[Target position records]
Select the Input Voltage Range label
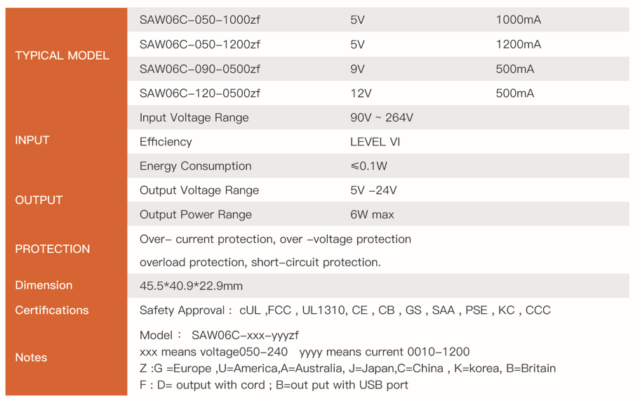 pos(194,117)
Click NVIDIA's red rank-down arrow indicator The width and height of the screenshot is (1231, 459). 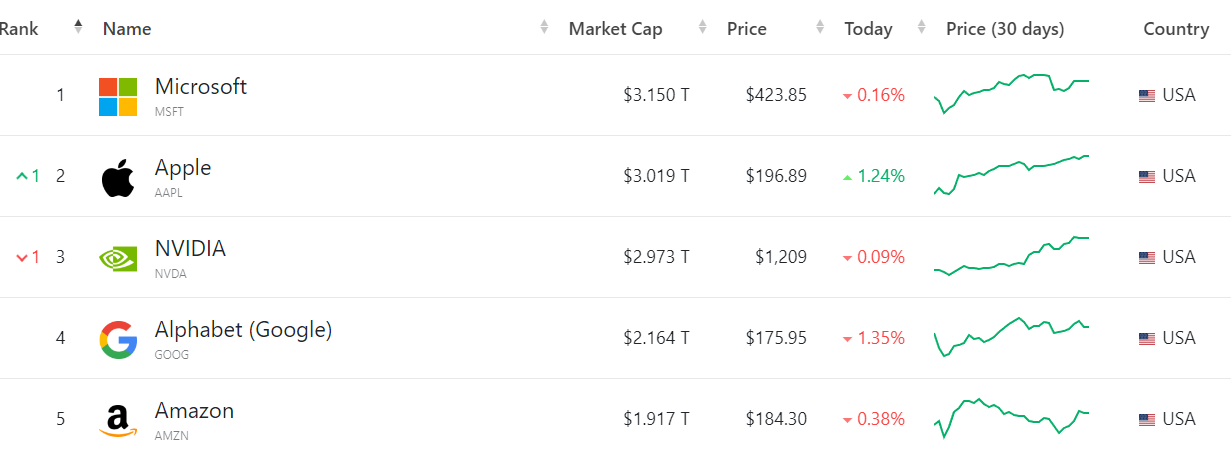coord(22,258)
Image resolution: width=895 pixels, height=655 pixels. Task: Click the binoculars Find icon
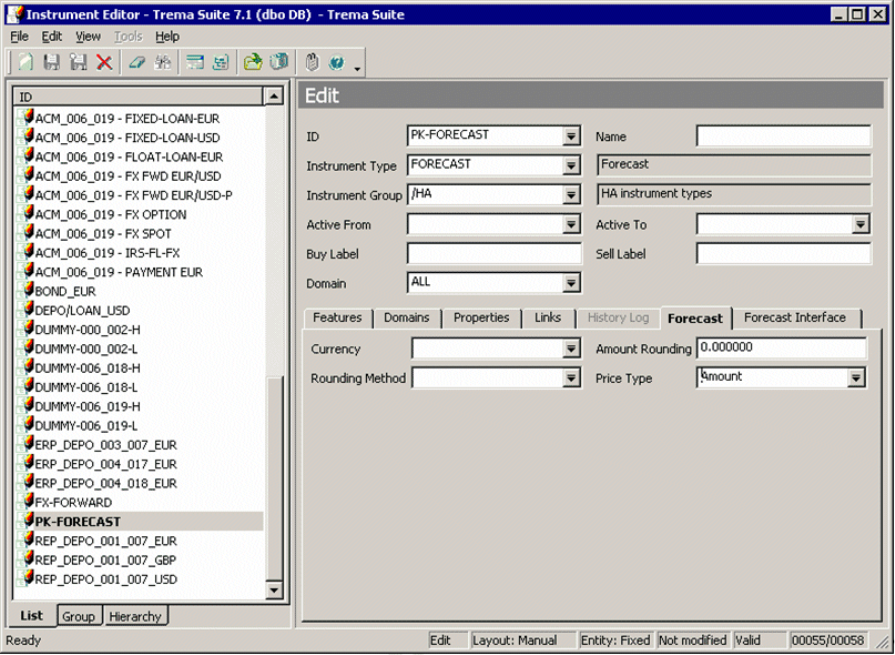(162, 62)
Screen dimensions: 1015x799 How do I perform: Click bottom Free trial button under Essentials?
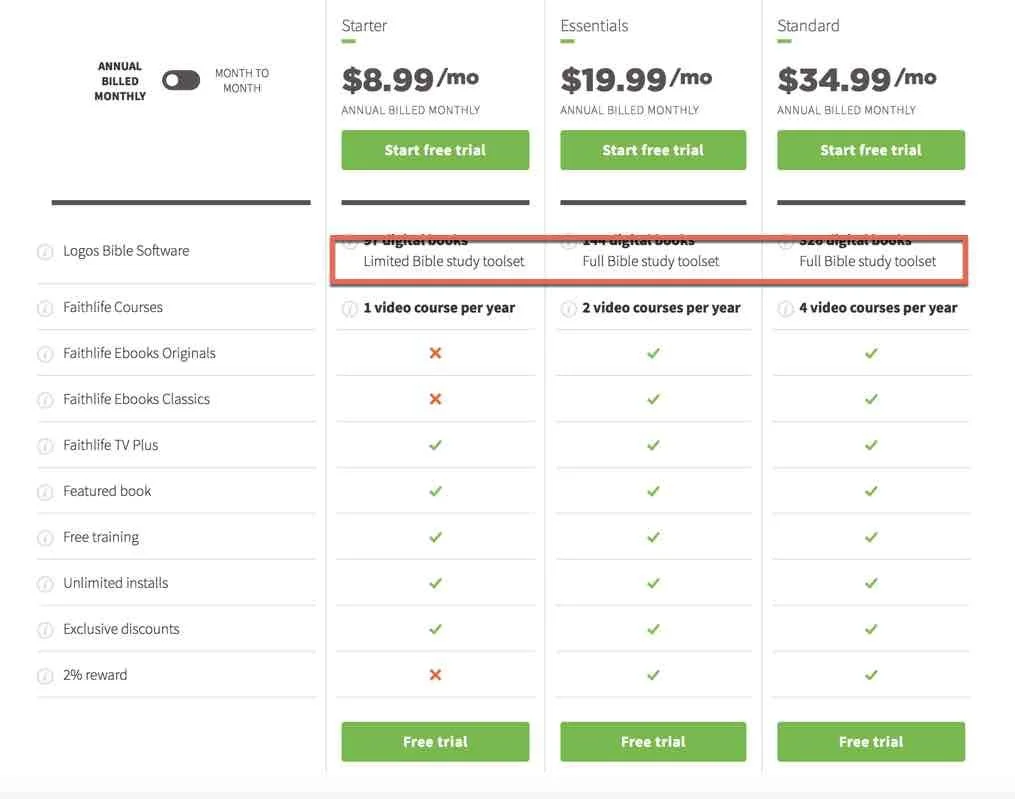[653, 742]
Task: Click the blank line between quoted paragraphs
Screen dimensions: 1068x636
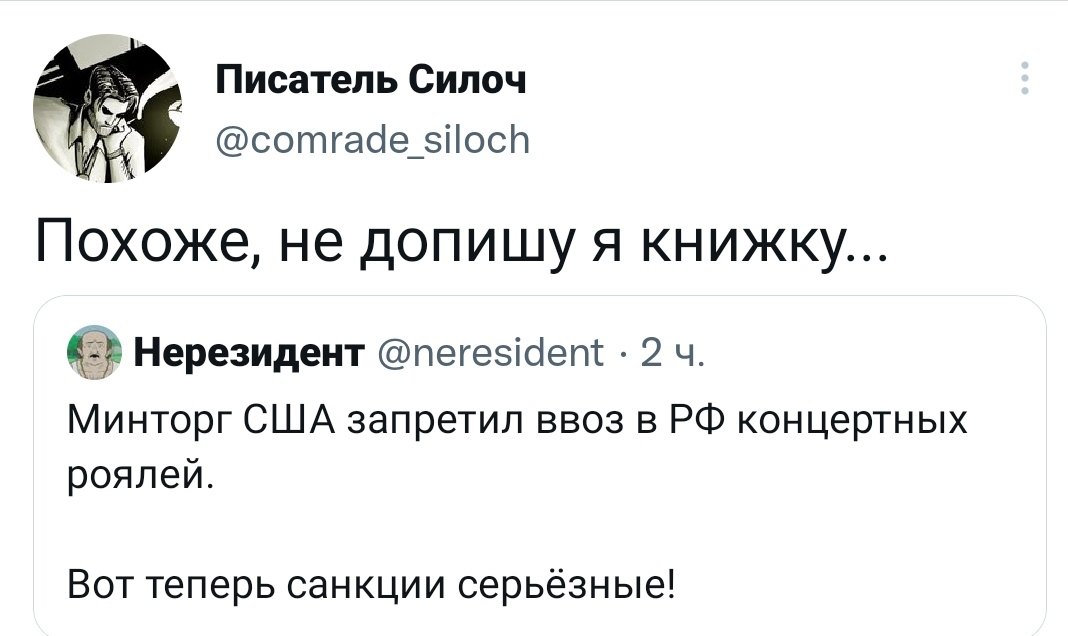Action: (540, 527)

==

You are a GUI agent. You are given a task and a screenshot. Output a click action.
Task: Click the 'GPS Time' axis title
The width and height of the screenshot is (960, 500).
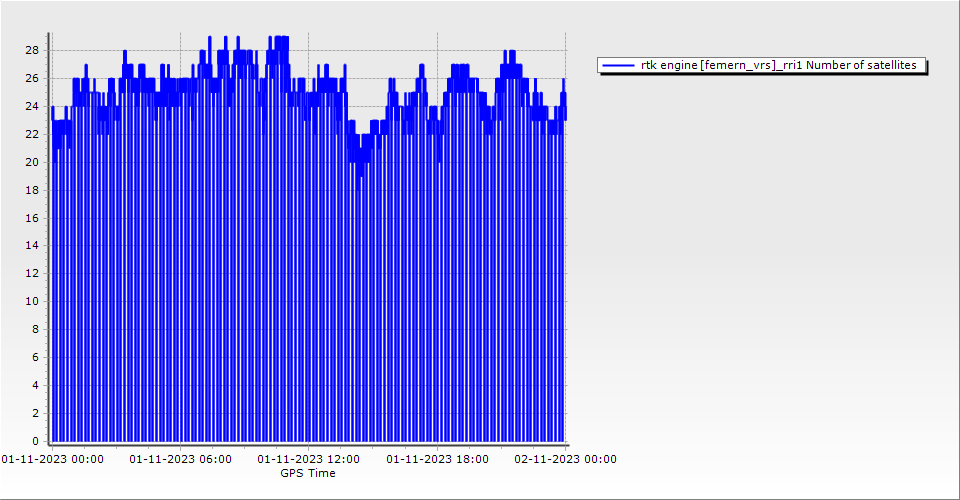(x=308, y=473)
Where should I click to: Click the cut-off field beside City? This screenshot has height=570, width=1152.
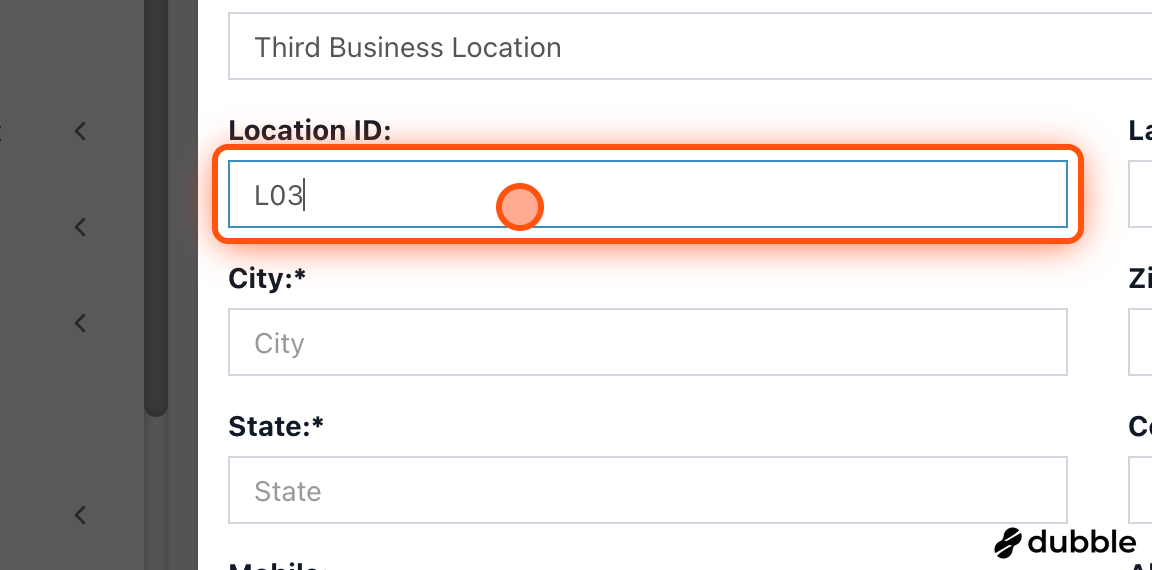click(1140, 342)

### [What to produce]
Return every line of the listing above that contains the string "dimensions", copying each one in full.

### [The reply]
Screen dimensions: 1015x799 How do I perform: Click bottom Free trial button under Essentials?
Screen dimensions: 1068x636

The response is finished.